Agents regurgitate training data (and quality training data is increasingly hard to come by).
Moreover, humans learn (somewhat) intangible aspects: human expectations, contracts, business requirements, laws, user case studies etc.
> Verifiable domain performance SCALES, we have no reason to expect that this scaling will stop.
Yes, yes we have reasons to expect that. And even if growth continues, a nearly flat logarithmic scale is just as useless as no growth at all.
For a year now all the amazing "breakthrough" models have been showing little progress (comparatively). To the point that all providers have been mercilessly cheating with their graphs and benchmarks.
- aspenmartin 7 hours ago
  
  > Where did I say that? I didn’t even mention money, just the broader resource term. A lot of business are mostly running experiments if the current set of tooling can match the marketing (or the hype). They’re not building datacenters or running AI labs. Such experiments can’t run forever.

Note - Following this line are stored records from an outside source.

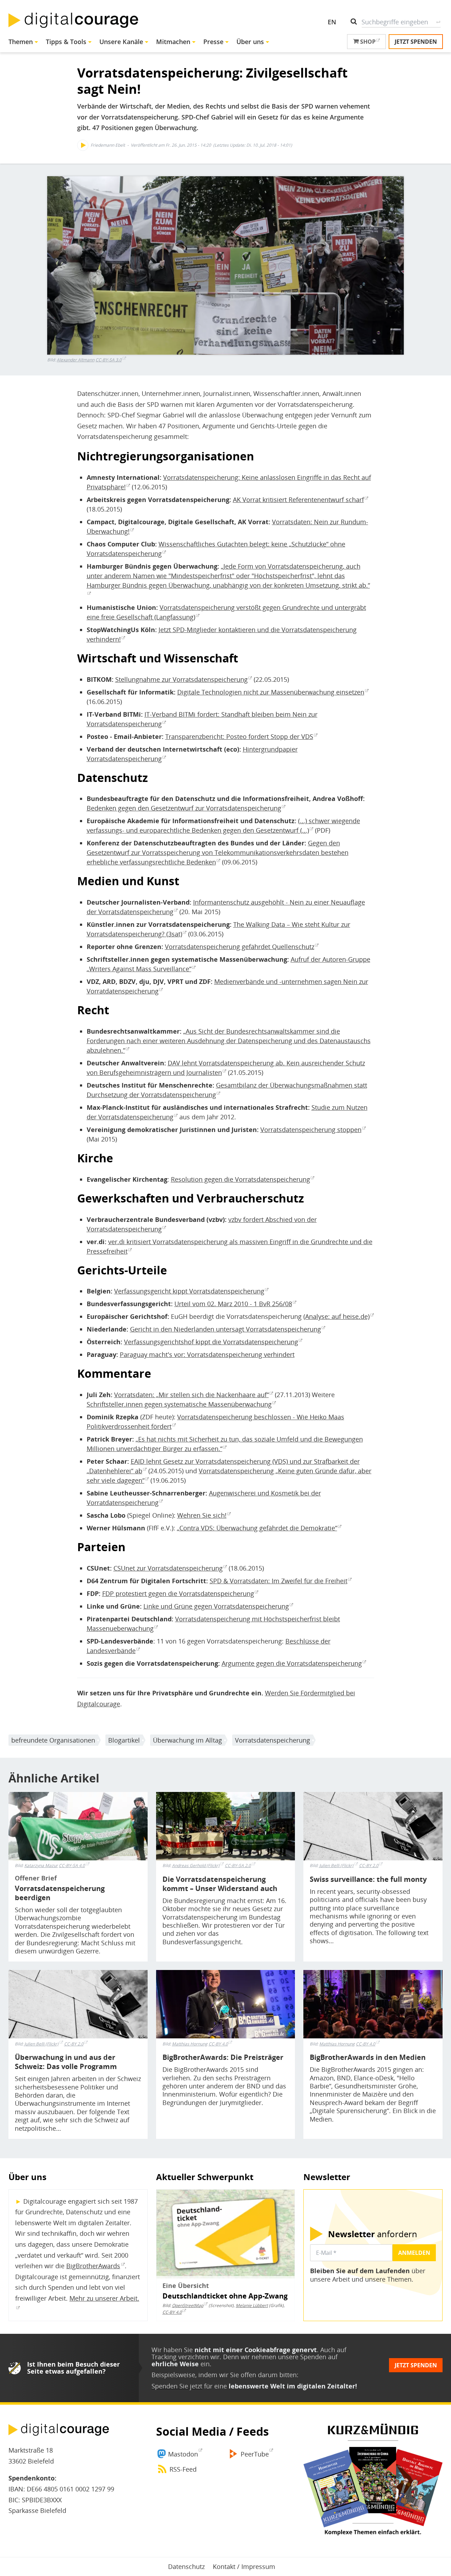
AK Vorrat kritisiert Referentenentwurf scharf (298, 499)
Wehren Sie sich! (202, 1515)
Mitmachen (173, 41)
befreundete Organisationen (53, 1740)
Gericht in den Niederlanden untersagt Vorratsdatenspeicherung (225, 1329)
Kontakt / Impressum (244, 2566)
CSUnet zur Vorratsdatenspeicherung (168, 1568)
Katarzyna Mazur (41, 1865)
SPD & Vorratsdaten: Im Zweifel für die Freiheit (278, 1581)
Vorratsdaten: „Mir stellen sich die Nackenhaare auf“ (191, 1394)
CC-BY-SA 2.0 (238, 1865)
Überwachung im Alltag (187, 1740)
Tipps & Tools (66, 41)
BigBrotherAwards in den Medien (368, 2057)
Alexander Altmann (75, 360)
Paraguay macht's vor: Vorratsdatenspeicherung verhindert (207, 1354)
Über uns (250, 41)
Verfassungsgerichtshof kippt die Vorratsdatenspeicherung (211, 1342)
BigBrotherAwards (93, 2266)
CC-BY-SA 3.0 (108, 360)
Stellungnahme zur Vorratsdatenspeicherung (181, 679)
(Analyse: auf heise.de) (336, 1316)
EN (332, 22)
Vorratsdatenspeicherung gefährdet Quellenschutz (239, 946)
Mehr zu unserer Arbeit (103, 2298)
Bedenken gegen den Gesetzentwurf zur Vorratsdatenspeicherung (184, 808)
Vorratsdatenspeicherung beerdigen (60, 1893)
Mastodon (183, 2454)
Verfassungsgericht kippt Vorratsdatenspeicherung (189, 1291)
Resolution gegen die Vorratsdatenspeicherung (240, 1179)
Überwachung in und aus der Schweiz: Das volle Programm (66, 2062)
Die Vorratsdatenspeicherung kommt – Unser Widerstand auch (219, 1884)
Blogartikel (124, 1740)
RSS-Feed (183, 2469)
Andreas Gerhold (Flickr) (196, 1865)
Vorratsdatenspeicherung (272, 1740)
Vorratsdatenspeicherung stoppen (311, 1129)
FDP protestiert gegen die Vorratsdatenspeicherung (178, 1593)
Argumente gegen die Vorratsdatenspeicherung (292, 1663)
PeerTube (255, 2454)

  I'm just going to ask that you read any of my other comments, this is not at all how coding agents work and seems to be the most common misunderstanding of HN users generally. It's tiring to refute it. RL in verifiable domains does not work like this.
  > Humans learn.
  Sigh, so do LLMs, in context.
  > Moreover, humans learn (somewhat) intangible aspects: human expectations, contracts, business requirements, laws, user case studies etc.
  Literally benchmarks on this all over the place, I'm sure you follow them.
  > Yes, yes we have reasons to expect that. And even if growth continues, a nearly flat logarithmic scale is just as useless as no growth at all.
  and yet its not logarithmic? Consider data flywheel, consistent algorithmic improvements, synthetic data [basically: rejection sampling from a teacher model with a lot of test-time compute + high temperature],
  > For a year now all the amazing "breakthrough" models have been showing little progress (comparatively). To the point that all providers have been mercilessly cheating with their graphs and benchmarks.
  Benchmaxxing is for sure a real thing, not to mention even honest benchmarking is very difficult to do, but considering "all of the AI companies are just faking the performance data" to be the "story" is tremendously wrong. Consider AIME performance on 2025 (uncontaminated data), the fact that companies have a _deep incentive_ to genuinely improve their models (and then of course market it as hard as possible, thats a given). People will experiment with different models, and no benchmaxxing is going to fool people for very long.
  If you think Opus 4.6 compared to Sonnet 3.x is "little progress" I think we're beyond the point of logical argument.